5 Camp Strategies Parents Can Use to Help Kids Thrive

camp strategies 2405

Ask kids why they love camp, and you’ll often hear, “Because it’s FUN!” For many families, camp is an experience where kids have a great time doing things they don’t usually get to do. But benefits of camp reach well beyond learning to surf or petting a dolphin. 

In a five-year independent study sponsored by the American Camp Association, researchers surveyed past campers, parents and staff about the impact of camp on their lives. Overall, the findings show that kids who attend camp are more optimistic, self-confident, responsible, joyful, and learn skills to relate better to others. Survey participants who were ages 18–25 and attended camp as kids reported that what they learned at camp is helping them thrive in school and the workplace. 

At a time when learning social skills isn’t as straightforward as it once was, camp helps kids develop relationship skills that have lifelong benefits.

Parents don’t have to wait for kids to attend camp to begin creating a transformational culture at home. Here’s how to use camp strategies to benefit your family year-round:

  1. Talk about what matters most. At camp, kids learn how to communicate what’s important to them and to listen to what’s important to others.

    Talk about your family values and what your child hopes to gain from camp. What character traits are important to you? When choosing a camp, ask the questions: Philosophically, does the culture of the camp resonate with our family? Do the values taught match ours?

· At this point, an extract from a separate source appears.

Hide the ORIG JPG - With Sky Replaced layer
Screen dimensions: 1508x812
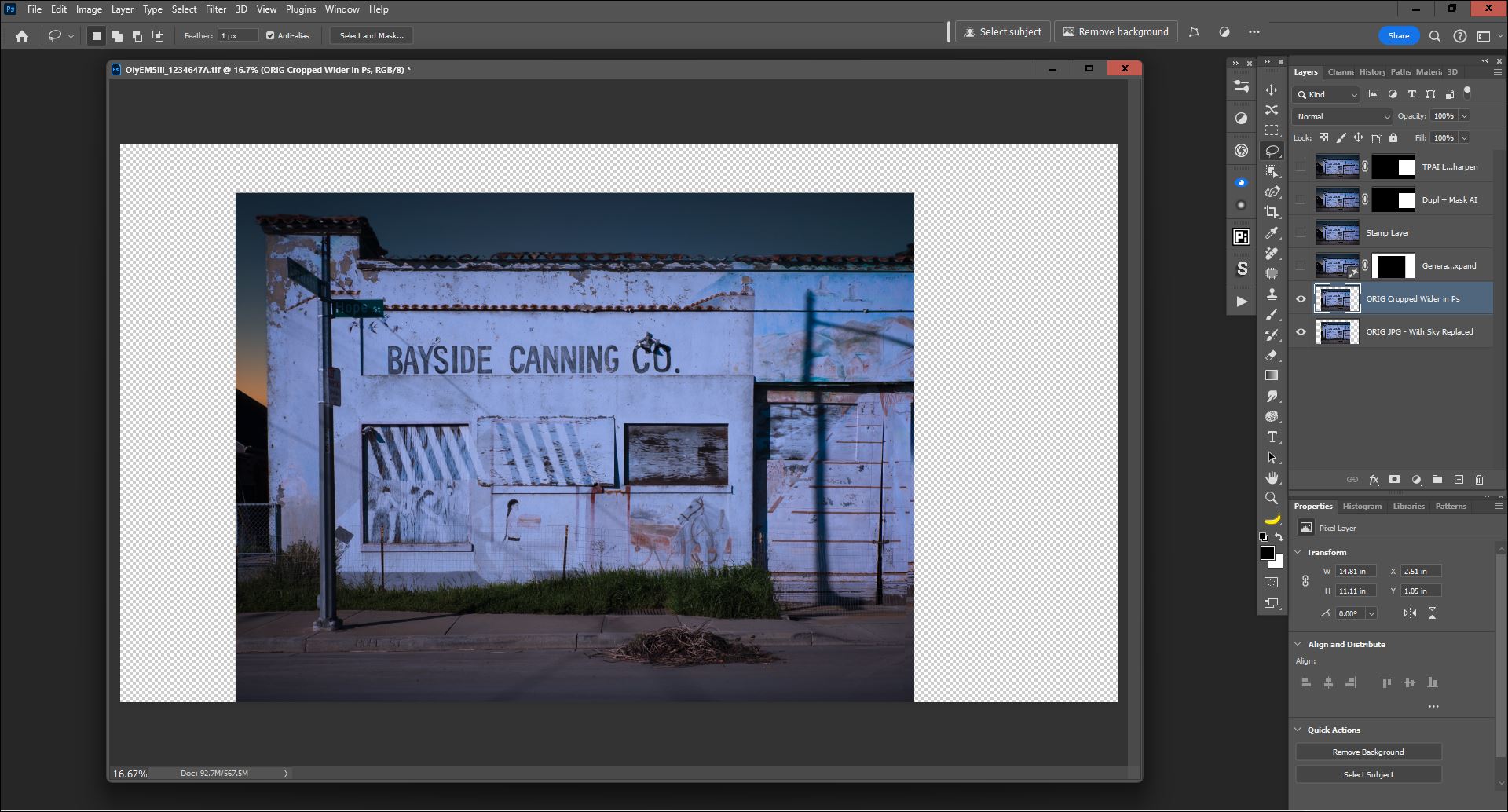(x=1301, y=332)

  1. Work as a team. While exploring camp options together, utilize the team mentality taught at camp. Team building grows confidence and competence as kids participate in activities with support and encouragement of teammates and camp staff. At home, think of your family as a team—a group of people linked by a common purpose who are working together to create connection and a sense of belonging.

    Some camps are skills-based and individual-focused. Others offer a variety of activities that groups can try together. Even if a skills-based camp is preferred, look for camps that also support social learning and growth. Ideally, camp will help children improve skills and discover new ones while gaining confidence and learning how to be a good friend and teammate.

  1. Step outside the comfort zone. A hallmark of camp is the opportunity for kids to try new things and see what they like best. Find out what activities and guidelines camp staff use to encourage independence and get kids to step outside their comfort zones; then think about how to incorporate the ideas at home.

    For example, how does staff instill the belief that kids are capable of more than what is asked of them? If kids are expected to make their beds every day, start the same daily habit. If kindness is rewarded, set up a similar system at home.

    “By putting into practice these kid-tested camp strategies, you’re preparing children for a positive camp experience while giving kids a jump-start on what you hope camp will mean to them,” says Audrey Monke, owner and director of Gold Arrow Camp and author of “Happy Campers: 9 Summer Camp Secrets for Raising Kids Who Become Thriving Adults.”

  1. Take advantage of learning opportunities. Kids who attend camp have a multitude of learning opportunities. Why should they have all the fun? Camp professionals are a rich resource that parents can learn from year-round by simply following favorite camps on social media and signing up for email newsletters

    Take advantage of the experience and abundant resources camp experts work hard to curate and create. Their knowledge and enthusiasm will keep you in the know about child development topics that will benefit your happy camper well past summer months. 

  1. Stay connected. Of all the camp strategies that help kids grow into successful adults, Monke stresses that staying connected at a deeper level benefits kids most. She advises parents to resist the natural inclination to return their focus entirely back to daily schedules and homework requirements, forgotten lunches, and the myriad logistical details that make up a busy family’s life.

    “We don’t talk at camp about kids’ grades,” Monke says. “We talk about their interests, hopes and dreams.”

    Parents can duplicate these conversations by creating time each day to step back and reflect. Much like circle time or a nightly campfire talk, encourage one another to share what’s going well and what they would like to change. Model a willingness to go deeper by slowing down, making eye contact and listening. Make time for kids to evaluate what they’re doing, how they feel, what they hope to accomplish, and what kind of support they need.

By using camp strategies proven to build character traits and social skills kids need to thrive, parents create a culture at home that promotes the ongoing growth of happy campers with benefits that last a lifetime. 

....................................

Jody Lee Cates is a local mom and award-winning writer of San Diego Family Magazine’s “Parenting with Purpose” column. She also blogs about healthy relationships at www.jodyleecates.com

Camp Benefits that Last a Lifetime
American Camp Association research results are in. The unique setting of camp teaches kids to:

  • Live in the moment.
  • Appreciate differences as they meet new people.
  • Respect and value everyone’s uniqueness.
  • Work together.
  • Learn by doing.

Camp experiences:

  • Encourage kids to try new things.
  • Foster perseverance, self-reliance and confidence.
  • Develop skills that contribute to future success in college, the workplace and life.